> _Exercise goal_
Which lines belong in the answer? Exactly those from the line containing "Definições de cookies (161, 2471)" through the last line of the records below, repeated as written.

Collected data:
--- START ---

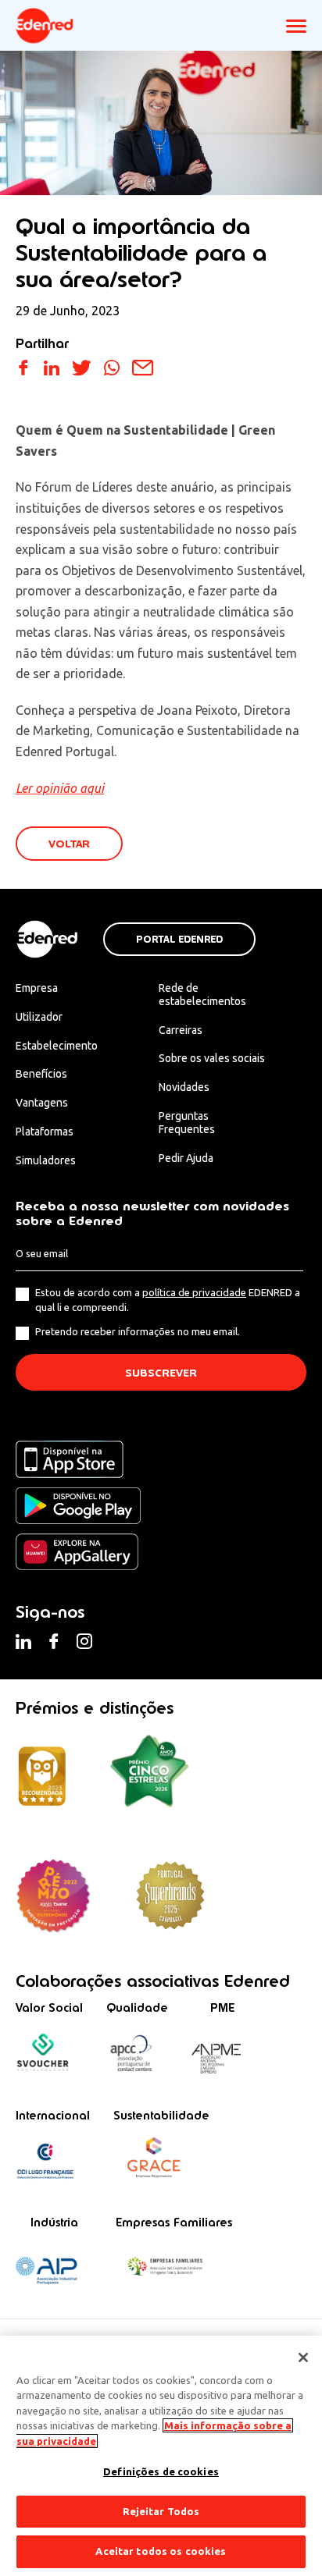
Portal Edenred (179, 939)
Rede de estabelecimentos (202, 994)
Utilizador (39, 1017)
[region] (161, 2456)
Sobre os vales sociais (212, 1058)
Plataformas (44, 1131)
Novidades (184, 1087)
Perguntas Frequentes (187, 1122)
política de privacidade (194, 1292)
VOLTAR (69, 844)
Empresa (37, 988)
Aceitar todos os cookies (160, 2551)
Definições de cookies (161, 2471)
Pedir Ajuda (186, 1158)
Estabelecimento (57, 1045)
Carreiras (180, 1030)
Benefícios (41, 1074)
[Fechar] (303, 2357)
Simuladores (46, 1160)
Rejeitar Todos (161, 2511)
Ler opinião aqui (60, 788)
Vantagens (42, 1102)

--- END ---

> _Exercise result_
Definições de cookies (161, 2471)
Pedir Ajuda (186, 1158)
Estabelecimento (57, 1045)
Carreiras (180, 1030)
Benefícios (41, 1074)
[Fechar] (303, 2357)
Simuladores (46, 1160)
Rejeitar Todos (161, 2511)
Ler opinião aqui (60, 788)
Vantagens (42, 1102)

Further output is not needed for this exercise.